Writing Julia Prima has been a rigorous but wonderful experience and it has given me the opportunity to add another layer to the Roma Nova story. I hope readers think so too!
“You should have trusted me. You should have given me a choice.”
AD 370, Roman frontier province of Noricum. Neither wholly married nor wholly divorced, Julia Bacausa is trapped in the power struggle between the Christian church and her pagan ruler father.
Tribune Lucius Apulius’s career is blighted by his determination to stay faithful to the Roman gods in a Christian empire. Stripped of his command in Britannia, he’s demoted to the backwater of Noricum – and encounters Julia.
Unwittingly, he takes her for a whore. When confronted by who she is, he is overcome with remorse and fear. Despite this disaster, Julia and Lucius are drawn to one another by an irresistible attraction.
But their intensifying bond is broken when Lucius is banished to Rome. Distraught, Julia gambles everything to join him. Following her heart’s desire brings danger she could never have envisaged…
Thanks so much Alison – as you know I’m an ‘early Roman Republican’ but I look forward to learning about the decline of the Empire!
Haven’t subscribed yet to enter into giveaways from my guests? You’re not too late for the chance to win this month’s book if you subscribe to my Inspiration newsletter for giveaways and insights into history – both trivia and the serious stuff! In appreciation for subscribing, I’m offering an 80 page free short story Dying for Rome -Lucretia’s Tale.
Heather Redmond says
How does new research and archeological discovery affect your writing process?
Alison Morton says
It affects it all the time! I do read continuously about new discoveries and interpretations, but I also keep stumbling on things new to me such as Carsulae in my article. I was so thrilled to find it and the reconstruction video.
Carol says
The book sounds really interesting! It’s exciting to be able to see the actual history that leads up to that single divergence, small or large, that takes us off into a completely different future and present.
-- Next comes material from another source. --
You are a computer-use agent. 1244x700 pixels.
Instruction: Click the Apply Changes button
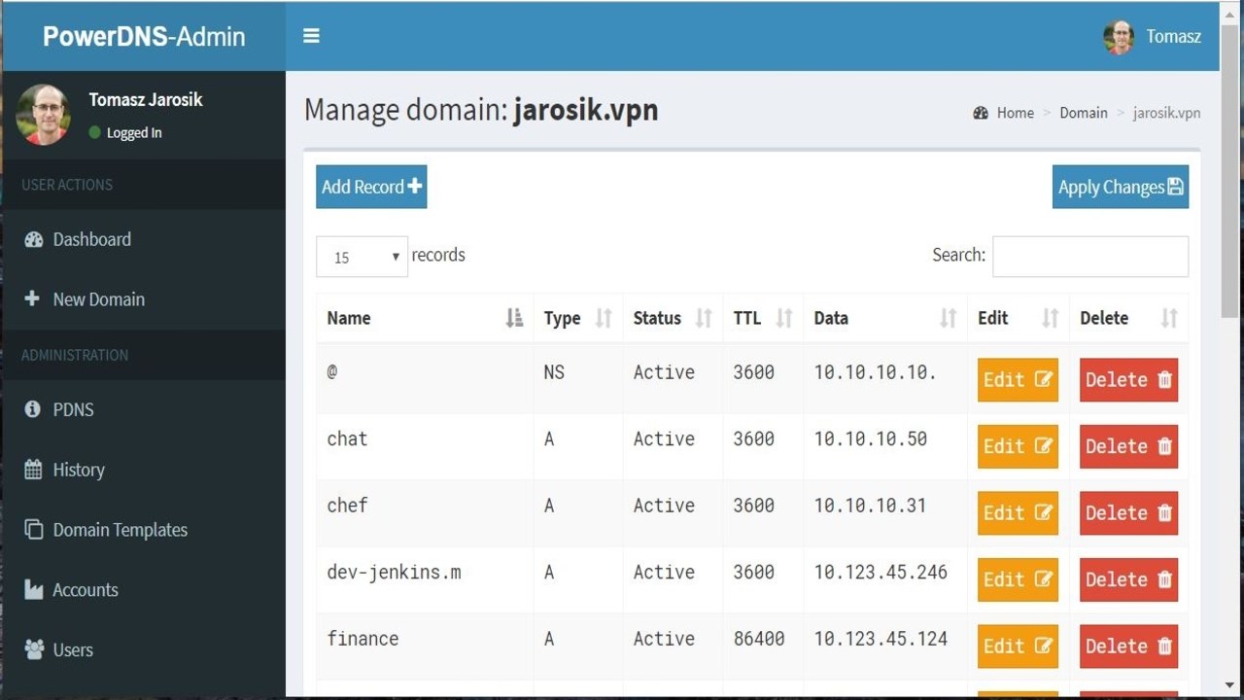tap(1120, 187)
One question though; what is the “Klingon Question”? I tried searching but brought up several questions. Or is that the answer? ;)
Alison Morton says
Ah, Carol, I didn’t mean to perplex everybody. This article may illustrate the problem later producers of Star Trek came across when the contemporary characters time-travelled to the past where the Klingons looked more like humans. The original creators in the 1960s could not possibly anticipated how the directors of future movies and series would make the Klingons look so different. A continuity blooper on a large scale! https://www.ex-astris-scientia.org/inconsistencies/klingon-foreheads.htm
Carol says
I’m so sorry for taking so long to respond! I just saw your response. Thank you for the article! I’m reading it now :) .
Ali says
Hi Carol,
This article describes it perfectly: https://www.ex-astris-scientia.org/inconsistencies/klingon-foreheads.htm
When you go back to write a prequel beware ridged foreheads and, generally, everything that has gone before!